La relazione di Jorge Lorenzo con la Ducati ha da sempre avuto le caratteristiche di una storia sentimentale tribolata e priva di una valida, concreta, costruttiva comunicazione. Sin dal suo arrivo nel team di Borgo Panigale, nel 2017, il maiorchino si è continuamente lamentato di un costruttore incapace di ascoltarlo e di una moto problematica, vuoi per prestazione vuoi per ergonomia. In due stagioni Lorenzo ha raccolto pochissimo: due terzi ed un secondo posto; ma in compenso si è ritirato in cinque occasioni, finendo per sette volte fuori dalla top ten. E ha parlato molto, troppo. Spesso scadendo nel polemico e tavolta nel patetico. Alla luce degli ultimi risultati, l’addio è quasi certo.
Poca umiltà
Che il Porfuera abbia doti di guida fuori dalla media non è in discussione, sia chiaro.
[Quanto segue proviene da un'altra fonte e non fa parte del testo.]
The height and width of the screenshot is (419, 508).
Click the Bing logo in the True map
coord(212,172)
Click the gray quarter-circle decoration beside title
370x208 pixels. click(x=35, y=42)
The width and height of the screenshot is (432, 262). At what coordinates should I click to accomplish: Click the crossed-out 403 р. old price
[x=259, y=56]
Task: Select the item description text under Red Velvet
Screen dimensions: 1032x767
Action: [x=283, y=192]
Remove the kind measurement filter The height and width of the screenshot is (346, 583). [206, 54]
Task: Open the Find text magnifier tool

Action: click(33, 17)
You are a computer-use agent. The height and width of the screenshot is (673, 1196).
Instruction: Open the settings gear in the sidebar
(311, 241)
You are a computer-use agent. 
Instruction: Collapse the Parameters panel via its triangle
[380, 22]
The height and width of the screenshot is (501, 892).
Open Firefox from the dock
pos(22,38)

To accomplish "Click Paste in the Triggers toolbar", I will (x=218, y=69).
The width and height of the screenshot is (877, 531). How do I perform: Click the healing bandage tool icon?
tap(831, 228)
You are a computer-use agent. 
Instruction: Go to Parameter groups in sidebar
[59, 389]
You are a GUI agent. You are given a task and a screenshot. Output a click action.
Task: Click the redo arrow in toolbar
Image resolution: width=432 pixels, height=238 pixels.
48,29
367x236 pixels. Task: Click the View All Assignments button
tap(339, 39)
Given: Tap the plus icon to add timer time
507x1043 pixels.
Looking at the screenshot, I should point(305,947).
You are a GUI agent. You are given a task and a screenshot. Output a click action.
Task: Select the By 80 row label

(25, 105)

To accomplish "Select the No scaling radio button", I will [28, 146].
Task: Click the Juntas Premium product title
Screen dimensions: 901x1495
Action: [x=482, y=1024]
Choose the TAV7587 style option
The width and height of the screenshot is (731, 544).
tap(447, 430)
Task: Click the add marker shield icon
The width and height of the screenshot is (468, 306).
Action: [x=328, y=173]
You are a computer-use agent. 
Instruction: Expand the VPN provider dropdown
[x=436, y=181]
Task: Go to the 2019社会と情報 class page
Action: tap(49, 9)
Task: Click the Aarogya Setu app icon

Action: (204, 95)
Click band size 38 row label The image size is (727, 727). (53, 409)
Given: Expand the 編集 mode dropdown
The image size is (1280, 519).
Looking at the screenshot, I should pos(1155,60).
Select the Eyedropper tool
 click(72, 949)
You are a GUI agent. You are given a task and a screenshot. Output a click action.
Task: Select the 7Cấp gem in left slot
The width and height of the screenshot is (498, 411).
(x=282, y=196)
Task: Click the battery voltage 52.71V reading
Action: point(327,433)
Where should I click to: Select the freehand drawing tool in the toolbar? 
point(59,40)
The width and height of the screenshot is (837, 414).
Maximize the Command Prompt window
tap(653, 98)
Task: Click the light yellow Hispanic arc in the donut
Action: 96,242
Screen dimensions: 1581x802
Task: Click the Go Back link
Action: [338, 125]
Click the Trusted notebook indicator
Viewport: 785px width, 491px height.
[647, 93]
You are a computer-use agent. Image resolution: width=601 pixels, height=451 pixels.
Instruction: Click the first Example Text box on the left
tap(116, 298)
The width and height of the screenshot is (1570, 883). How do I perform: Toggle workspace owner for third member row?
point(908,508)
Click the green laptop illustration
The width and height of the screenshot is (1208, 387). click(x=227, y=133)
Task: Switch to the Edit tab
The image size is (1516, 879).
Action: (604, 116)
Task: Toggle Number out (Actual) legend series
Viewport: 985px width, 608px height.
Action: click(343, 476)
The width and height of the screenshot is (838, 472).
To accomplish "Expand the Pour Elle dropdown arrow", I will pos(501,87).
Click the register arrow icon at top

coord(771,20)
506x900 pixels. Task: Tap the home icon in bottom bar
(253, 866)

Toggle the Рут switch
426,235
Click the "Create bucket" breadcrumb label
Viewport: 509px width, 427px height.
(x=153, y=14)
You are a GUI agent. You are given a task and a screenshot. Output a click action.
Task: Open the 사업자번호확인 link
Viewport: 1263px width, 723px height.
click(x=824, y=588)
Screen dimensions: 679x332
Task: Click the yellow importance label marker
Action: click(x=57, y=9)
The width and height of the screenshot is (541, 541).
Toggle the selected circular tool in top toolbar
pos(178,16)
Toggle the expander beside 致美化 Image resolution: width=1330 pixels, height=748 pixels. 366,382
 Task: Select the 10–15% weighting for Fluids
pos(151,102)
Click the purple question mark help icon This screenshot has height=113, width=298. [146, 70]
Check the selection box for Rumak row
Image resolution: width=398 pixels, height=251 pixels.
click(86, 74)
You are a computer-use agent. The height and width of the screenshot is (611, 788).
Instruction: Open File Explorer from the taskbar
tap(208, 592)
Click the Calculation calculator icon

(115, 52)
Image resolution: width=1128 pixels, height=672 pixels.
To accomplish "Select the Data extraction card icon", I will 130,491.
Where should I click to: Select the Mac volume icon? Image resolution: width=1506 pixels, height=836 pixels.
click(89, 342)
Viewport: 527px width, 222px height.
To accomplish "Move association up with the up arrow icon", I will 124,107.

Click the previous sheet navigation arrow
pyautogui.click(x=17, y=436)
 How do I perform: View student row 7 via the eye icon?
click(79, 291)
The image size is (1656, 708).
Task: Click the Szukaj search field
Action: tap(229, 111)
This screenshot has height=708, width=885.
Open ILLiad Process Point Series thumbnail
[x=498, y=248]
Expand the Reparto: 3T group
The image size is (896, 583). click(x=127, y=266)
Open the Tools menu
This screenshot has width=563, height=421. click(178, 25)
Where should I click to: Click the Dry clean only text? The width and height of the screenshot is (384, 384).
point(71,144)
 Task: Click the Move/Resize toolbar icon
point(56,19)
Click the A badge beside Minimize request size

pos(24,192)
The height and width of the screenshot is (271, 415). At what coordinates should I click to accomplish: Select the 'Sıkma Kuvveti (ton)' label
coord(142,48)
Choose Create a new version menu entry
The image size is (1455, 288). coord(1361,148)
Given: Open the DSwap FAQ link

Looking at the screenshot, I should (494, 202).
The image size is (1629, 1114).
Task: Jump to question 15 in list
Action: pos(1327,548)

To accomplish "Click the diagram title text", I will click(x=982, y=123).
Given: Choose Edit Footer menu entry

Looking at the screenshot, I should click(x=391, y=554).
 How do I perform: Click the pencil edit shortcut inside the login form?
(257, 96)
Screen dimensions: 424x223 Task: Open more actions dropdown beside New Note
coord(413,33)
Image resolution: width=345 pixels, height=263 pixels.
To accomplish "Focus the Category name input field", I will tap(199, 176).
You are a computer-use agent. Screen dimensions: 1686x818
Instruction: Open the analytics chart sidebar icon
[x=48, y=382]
Tuttavia abbiamo davanti agli occhi una cruda verità: Jorge ha dimostrato poca umiltà e una cattiva capacità di adattamento alla situazione e alle circostanze, aggravando la sua responsabilità con dichiarazioni dai risvolti infantili. “Tutti nel paddock sanno che con una moto competitiva posso fare la differenza” ha ribadito dopo Le Mans, ennesimo fallimento della sua strategia suicida: partire a tutta e spingere al limite. Il risultato è sempre il medesimo: calo rovinoso a metà gara e giù dal podio. In Francia è arrivato sesto, surclassato dalle Ducati non ufficiali di Petrucci e Miller.
Botta e risposta
La fine del rapporto tra Ducati e Lorenzo passa proprio per il Gran Premio di Francia, dove indiscutibilmente la Rossa era la moto migliore assieme alla Honda. Quando in conferenza stampa notificano al numero 99 l’inadeguatezza della sua tattica di corsa, lui risponde a tono, perfino alterato: “Non è una questione di tattica: quando riuscirò a migliorare alcuni aspetti, invece di stare al comando per solo nove giri, come è successo qui e a Jerez, ci riuscirò fino alla bandiera a scacchi. Per migliorare quegli aspetti, però, la Ducati mi deve credere, anche se adesso è complicato che mi credano. Ma è così“. Non è chiaro però su quali basi la Ducati dovrebbe credere a Lorenzo, considerando le tangibili contraddizioni in cui questo incorre quando il sabato sera ammette di essere “prontissimo fisicamente” salvo poi dichiarare, al termine della gara, che “la moto ha una grande accelerazione ed è stabile in frenata, ma quando cala il grip dobbiamo rallentare tanto in percorrenza” per cui “per essere veloce devo usare troppa energia e dopo sei o sette giri, perdo forza e il cervello non è più lucido“.
L’ombra del ritiro
Il fatto che Jorge non si metta in discussione gli potrebbe costare molto caro. Quando nel 2012 Valentino Rossi, dopo la catastrofica esperienza Ducati, ritornò in contatto con la Yamaha, non avanzò pretese di sorta, preoccupandosi di ottenere unicamente una moto disponibile per il 2013. Anzi, il Dottore si prestò ad iniziative mai precedentemente perpetrate, come l’obbligo di eventi pubblicitari di routine in Giappone e in Thailandia. Ecco, Lorenzo invece sembra aver fatto grandi richieste a Suzuki, richiedendo un cachet ricchissimo e fin troppo oneroso per la scuderia di Hamamatsu. Con l’addio in Ducati che sembra soltanto questione di tempo, e la Suzuki di risposta pronta a confermare Iannone, Lorenzo sta realmente rischiando di finire fuori dalla MotoGP. Per sua, sola ed unica responsabilità.